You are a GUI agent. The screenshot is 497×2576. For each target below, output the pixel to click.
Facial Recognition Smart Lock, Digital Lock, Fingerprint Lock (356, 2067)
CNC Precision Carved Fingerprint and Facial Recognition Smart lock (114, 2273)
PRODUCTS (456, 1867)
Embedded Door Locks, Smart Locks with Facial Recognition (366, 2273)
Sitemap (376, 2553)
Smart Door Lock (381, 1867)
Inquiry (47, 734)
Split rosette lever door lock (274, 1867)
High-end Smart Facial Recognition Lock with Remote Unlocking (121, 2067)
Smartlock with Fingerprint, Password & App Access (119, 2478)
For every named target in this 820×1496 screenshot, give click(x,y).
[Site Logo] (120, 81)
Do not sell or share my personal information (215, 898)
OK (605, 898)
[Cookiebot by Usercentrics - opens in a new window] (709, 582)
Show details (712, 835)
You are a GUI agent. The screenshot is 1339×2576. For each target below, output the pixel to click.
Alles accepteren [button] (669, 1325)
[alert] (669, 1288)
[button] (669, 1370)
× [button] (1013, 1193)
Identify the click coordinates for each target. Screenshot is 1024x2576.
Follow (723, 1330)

━━━━━━━━━━

Assignment | Could you print, word for word, the line containing "Split rosette lever door lock (274, 1867)" and every line after it through the end of the records, and nothing else?

Solved problem |
Split rosette lever door lock (274, 1867)
High-end Smart Facial Recognition Lock with Remote Unlocking (121, 2067)
Smartlock with Fingerprint, Password & App Access (119, 2478)
For every named target in this 820×1496 screenshot, give click(x,y).
[Site Logo] (120, 81)
Do not sell or share my personal information (215, 898)
OK (605, 898)
[Cookiebot by Usercentrics - opens in a new window] (709, 582)
Show details (712, 835)
You are a GUI agent. The screenshot is 1339×2576. For each target below, output the pixel to click.
Alles accepteren [button] (669, 1325)
[alert] (669, 1288)
[button] (669, 1370)
× [button] (1013, 1193)
Identify the click coordinates for each target. Screenshot is 1024x2576.
Follow (723, 1330)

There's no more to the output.